Another limitation of this study is the unavailability of tissues and bile samples from healthy individuals, for obvious technical and ethical reasons. Thus, the normal tissue samples derived from a section of the paraffin block devoid of malignant cells. Normal tissue surrounding the tumour could already show cancer characteristic alterations [46]. However, the normal samples of the analysed datasets displayed methylation profiles distinct from tumour samples and very similar among them as found in the distribution of the standard deviation (SD) of CpG methylation probes from the TCGA-CHOL dataset (median SD = 0.02, 90th percentile = 0.09). Of note, statistical power calculation has shown that the discovery cohort including 50 tumours and only ten matched-normal controls would guarantee 100% power to detect methylation alterations (|Δβ | ≥ 0.2) conventionally considered as biologically relevant (Supplementary Document S1).

Finally, we acknowledge that ddPCR results on bile samples would benefit from further validation in a large case series from different tumour locations and controls. Nevertheless, the number of analysed bile samples would guarantee a statistical power of 99.97% for the validation of the identified alterations (Supplementary Document S1). In agreement with the pathway to bring a candidate DNA methylation biomarker from the laboratory into molecular diagnostics [47], we have successfully completed the preclinical phase, including the definition of the biomarker, its external validation (in publicly available datasets), the assay design and external validation in independent cohorts (including both tissue and bile samples). Therefore, the promising results obtained during all these steps indicate that the biomarker is ready to be tested in a clinical trial.

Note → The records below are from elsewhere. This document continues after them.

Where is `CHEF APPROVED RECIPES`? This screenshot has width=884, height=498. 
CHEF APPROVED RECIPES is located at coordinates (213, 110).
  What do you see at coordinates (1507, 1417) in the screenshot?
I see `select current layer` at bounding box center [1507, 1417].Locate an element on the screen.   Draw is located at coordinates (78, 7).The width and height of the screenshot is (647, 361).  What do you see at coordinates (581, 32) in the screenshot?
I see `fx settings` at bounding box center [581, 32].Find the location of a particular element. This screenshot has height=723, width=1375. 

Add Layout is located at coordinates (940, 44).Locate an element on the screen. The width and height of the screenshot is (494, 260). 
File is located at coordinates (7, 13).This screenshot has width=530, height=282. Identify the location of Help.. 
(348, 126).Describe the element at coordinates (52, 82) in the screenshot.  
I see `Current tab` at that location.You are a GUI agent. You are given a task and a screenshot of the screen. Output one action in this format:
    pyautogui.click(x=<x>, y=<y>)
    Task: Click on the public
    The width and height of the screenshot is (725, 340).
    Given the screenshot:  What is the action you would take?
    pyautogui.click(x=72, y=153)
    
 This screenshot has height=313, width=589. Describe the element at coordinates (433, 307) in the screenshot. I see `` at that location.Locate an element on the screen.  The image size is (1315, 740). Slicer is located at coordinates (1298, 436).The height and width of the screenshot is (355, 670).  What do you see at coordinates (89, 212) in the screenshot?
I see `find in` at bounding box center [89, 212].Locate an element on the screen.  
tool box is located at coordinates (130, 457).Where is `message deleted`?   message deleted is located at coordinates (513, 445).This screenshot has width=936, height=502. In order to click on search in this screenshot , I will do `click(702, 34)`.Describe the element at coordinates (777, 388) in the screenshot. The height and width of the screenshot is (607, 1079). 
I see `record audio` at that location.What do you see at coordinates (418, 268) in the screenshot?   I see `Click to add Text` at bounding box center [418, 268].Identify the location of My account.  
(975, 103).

In summary, we present a novel DNA methylation-based BTC biomarker, CGI chr2:176993479-176995557, associated with HOXD8 gene, with excellent diagnostic capabilities, which can be applied both in tissue biopsies and bile samples, outperforming all previously reported biomarkers. The next challenge is to test this biomarker for the detection of BTC from completely non-invasive matrices, such as stools and blood. We also envision to begin a clinical trial to evaluate the impact of this biomarker in surveillance and early diagnostic tests of patients at risk for BTC development and to predict patient prognosis and response to treatments, improving patient stratification and personalised therapeutic strategies.